- **Work item**
Please reproduce the data exactly, though every picture must stay out.
:: Available records ::
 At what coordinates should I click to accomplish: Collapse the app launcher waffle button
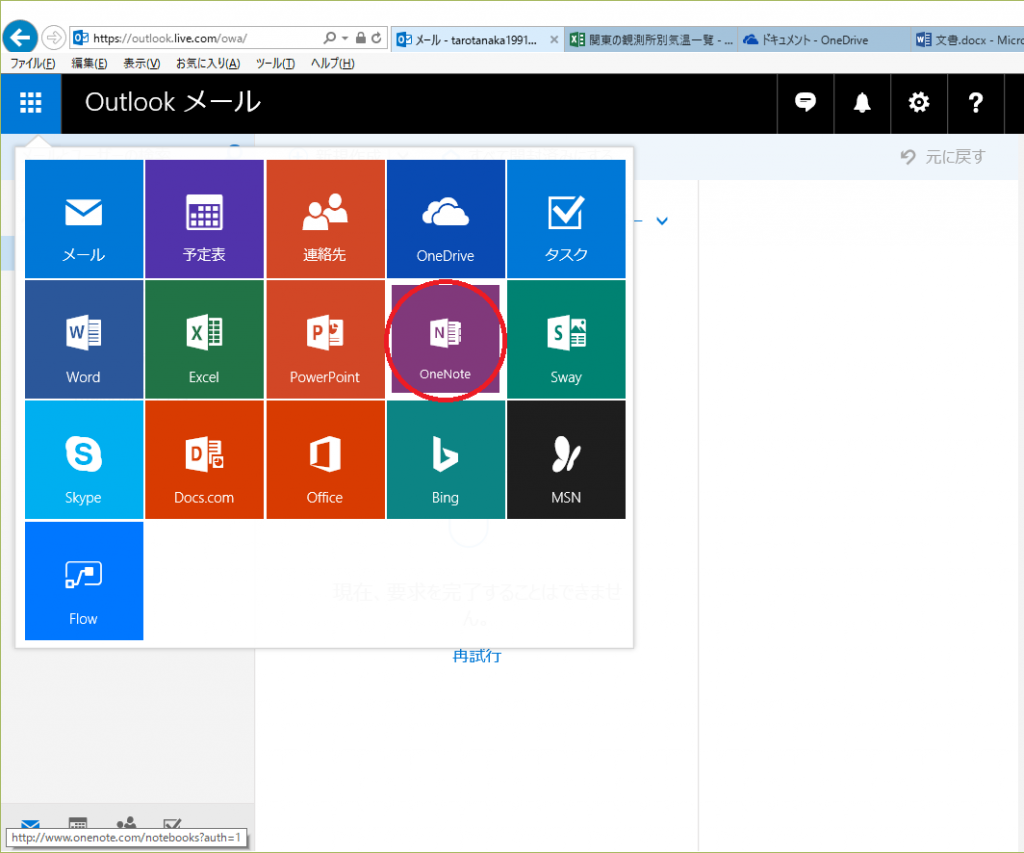(31, 103)
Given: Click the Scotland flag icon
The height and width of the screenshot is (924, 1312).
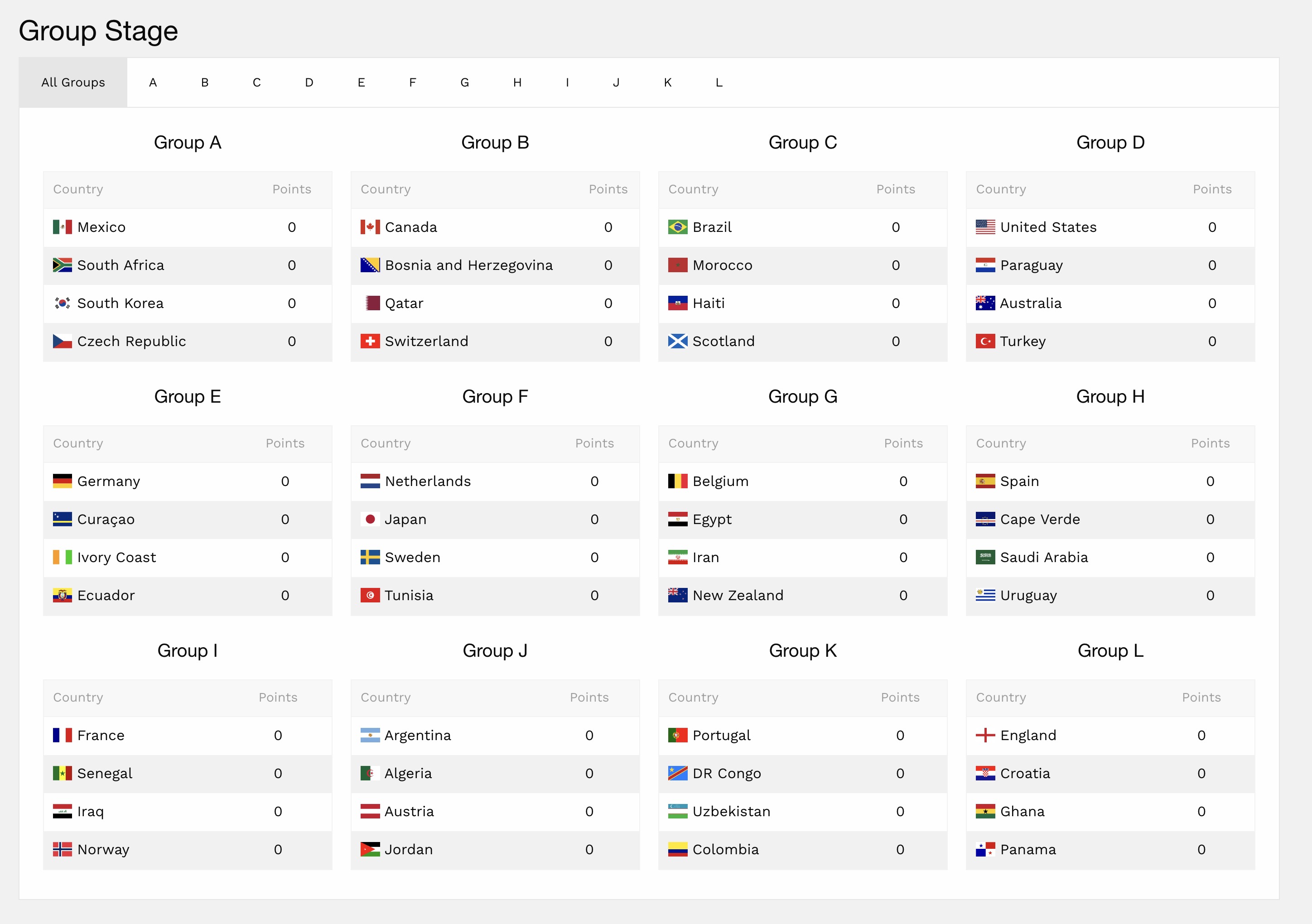Looking at the screenshot, I should 678,341.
:::
- **Solution for this problem**
 At what coordinates should I click to accomplish: Collapse the app launcher waffle button
(31, 103)
Given: Click the Scotland flag icon
The height and width of the screenshot is (924, 1312).
Looking at the screenshot, I should 678,341.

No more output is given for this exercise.